Select DBA, BUILDING, STREET and ZIPCODE columns as a dataframe
Apply apply() function on the selected dataframe, which takes in the series of the dataframe.
- inside the apply() function, use placeholders to indicate that 4 series will be taken at the same time.
- it is possible to select each column and concatenate them together, though looks not DRY.



In [3]:

    
#use .apply() method to combine the 4 columns to get the unique restaurant name
restaurants["RESTAURANT"] = restaurants[["DBA", "BUILDING", "STREET", "ZIPCODE"]].\
                                        apply(lambda x: "{} {} {} {}".format(x[0], x[1], x[2], x[3]), axis=1)

#incase that the RESTAURANT names contain spaces or symbols, strip off them
restaurants["RESTAURANT"] = restaurants["RESTAURANT"].map(lambda y: y.strip())
print restaurants["RESTAURANT"][:10]









    



0                    WENDY'S 469 FLATBUSH AVENUE 11225
1                    WENDY'S 469 FLATBUSH AVENUE 11225
2                    WENDY'S 469 FLATBUSH AVENUE 11225
3                    WENDY'S 469 FLATBUSH AVENUE 11225
4                    WENDY'S 469 FLATBUSH AVENUE 11225
5               TOV KOSHER KITCHEN 97-22 63 ROAD 11374
6               TOV KOSHER KITCHEN 97-22 63 ROAD 11374
7               TOV KOSHER KITCHEN 97-22 63 ROAD 11374
8               TOV KOSHER KITCHEN 97-22 63 ROAD 11374
9    BRUNOS ON THE BOULEVARD 8825 ASTORIA BOULEVARD...
Name: RESTAURANT, dtype: object

Question 2: How many restaurants are included in the data?

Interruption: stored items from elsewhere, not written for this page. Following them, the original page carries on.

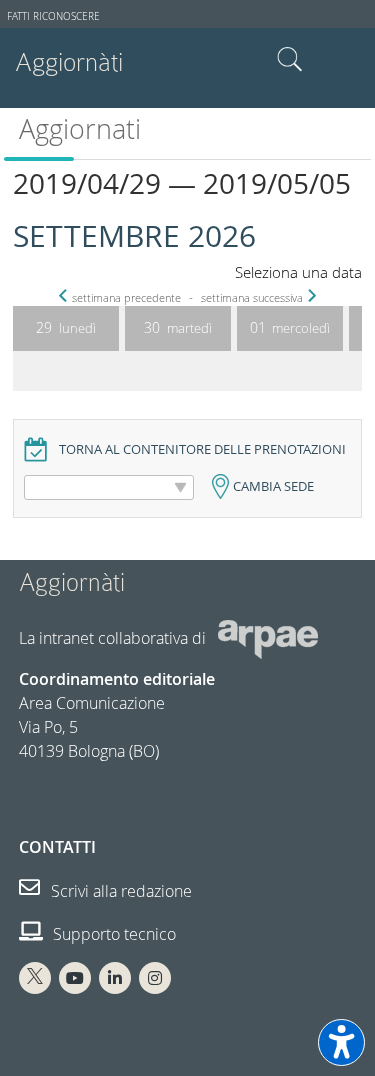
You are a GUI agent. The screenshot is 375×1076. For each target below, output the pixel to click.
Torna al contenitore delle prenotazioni (202, 449)
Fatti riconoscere (53, 16)
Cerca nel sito (290, 60)
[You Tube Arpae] (75, 978)
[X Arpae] (35, 978)
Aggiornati (80, 129)
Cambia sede (273, 486)
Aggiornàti (69, 62)
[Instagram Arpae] (155, 978)
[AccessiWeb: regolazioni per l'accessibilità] (341, 1042)
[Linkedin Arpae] (115, 978)
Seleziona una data (298, 272)
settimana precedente (126, 298)
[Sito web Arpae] (268, 638)
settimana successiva (252, 298)
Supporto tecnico (112, 934)
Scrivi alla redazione (119, 891)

Since each RESTAURANT appears appears only once in value_count() series, therefore applying len() will return the number of restaurants in the whole dataset.



In [4]:

    
print "There are", len(restaurants.drop_duplicates(subset="RESTAURANT")["RESTAURANT"].value_counts()), "restaurants in the data."









    



There are 10114 restaurants in the data.

Question 3: How many chains are there?

"Chains" are brands having at least 2 different RESTAURANT. After drop_duplicates(subset="RESTAURANT"), extractingvalue_count() on DBA will give how many RESTAURANT each DBA has. Converting each value into logical with evaluation value_count()>=2 and then summing up the how series will give the number of True records, which is the number of chains.



In [5]:

    
num_chain = sum(restaurants.drop_duplicates(subset="RESTAURANT")["DBA"].value_counts()>=2)
print "There are", num_chain, "chain restaurants."









    



There are 368 chain restaurants.

Question 4: Plot a bar graph of the top 20 most popular chains.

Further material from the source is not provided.